Приветствую! Не так давно написал сайт на php, тематику описывать не буду. Суть в том, что со дня открытия был большой приток юзеров, это заинтересовало хакеров, в итоге многие аккаунты были взломаны. Я знаю, что дело не в защите самого сайта и сервера. Уверен, что аккаунты ломали по отдельности, возможно с помощью брута, троянов или еще чего-то, не особо в этом шарю. У меня такие вопросы: 1. Как можно отследить попытки взлома? 2. Как можно усложнить работу взломщику? (элементарные советы, например поставить капчу и т.д.) 3. Как можно избежать кражи сессии юзеров? 4. Как обезопасить восстановление пароля?

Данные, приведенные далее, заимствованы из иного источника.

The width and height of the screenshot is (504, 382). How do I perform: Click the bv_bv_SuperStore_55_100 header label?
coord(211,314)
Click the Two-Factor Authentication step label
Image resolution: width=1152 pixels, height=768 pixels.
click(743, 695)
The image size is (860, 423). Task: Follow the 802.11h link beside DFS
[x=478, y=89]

По моему, эти вопросы юзеры должны задавать. А так стандартно: максимально сложный пароль + чистка куки в браузере + обновленный АВ.

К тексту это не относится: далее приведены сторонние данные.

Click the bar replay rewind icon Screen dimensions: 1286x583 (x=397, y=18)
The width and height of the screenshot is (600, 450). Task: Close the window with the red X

Вы не совсем поняли. Меня интересуют обычные советы, например такие: поставить капчу, восстановление пароля подтверждать по смс, при регистрации запрашивать пароль не менее 10 символов, логировать ip юзеров и т.д. То есть элементарные советы, как можно улучшить защиту и усложнить работу взломщикам.

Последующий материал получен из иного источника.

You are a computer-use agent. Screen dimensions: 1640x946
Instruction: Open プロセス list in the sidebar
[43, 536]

сам ответил на свой вопрос ну да, очень заинтересовало, не смеши, кому нужент твой нулячий сайт с ботами и парочкой юзеров?
Несовпадение Поэтому: М.б. уязвимость в скриптах, в т.ч. и сторонних, учетки достали из базы, или пишутся логи вводимых паролей. Имеется XSS, сессии ушли на сниффер. Могли ломать через соседей по хостингу. Либо часть юзеров пришли со взломанных компов. Минимальные рекомендации: - анализ логов - правильная настройка сервера - фильтрация всех переменных в скриптах (и на ввод и на вывод) Или провести аудит, например тут
Пароли в базе хранить в шифрованном виде (например хеши) , обязательно подсоленные. Можешь и несколько раз пройтись хешем (правда это снижает сложность пароля, зато увеличивает количество символов в нем...) Ограничить количество попыток входа с одного IP адреса Хранить идентификаторы сессий в отдельной таблице с указанием времени жизни сессии + учитывать "отпечатки пальцев" пользователя (все доступные данные через $_SERVER запихнуть в хеш и в поле таблице), каждый раз при инициализации сессии сверять все эти данные (ps в php можно свой обработчик сессий писать) Использовать дерективы session.cookie_secure, session.use_only_cookies, session.cookie_httponly - что бы предотвратить кражу сессий через XSS Использовать recaptha и токены в формах для защиты от ботов и CSRF. как правильно сказал nikp, фильтрация всех переменных. Для запросов к бд если используешь PDO лушче юзать bindValue с явным указанием типа. Либо использовать свою прослойку потипу как dklab dbsimple - почитай там про placeholder-ы
Gifts был у меня допустим пароль "dfg56%(*ea469IKJGHSt63/|" - в нем a-z 0-9 и спец символы, соответственно на полный его полный перебор уйдет больше времени... Предположим мы сделали так md5(md5(pass)); Теперь вместо "dfg56%(*ea469IKJGHSt63/|" у нас зашифровано 0e9c650bebe523f6b0f9ef91ffb65aa8, а это диапазон a-f 0-9 и длина 32 символа Например если наш пароль изначальный был 64 символа и включал в себя широкий диапазон символов с высокой энтропией, он становится 32 символьным паролем с ограниченным диапазоном символов. А вообще, да бред. Просто перебор изначального хеша займет меньше времени.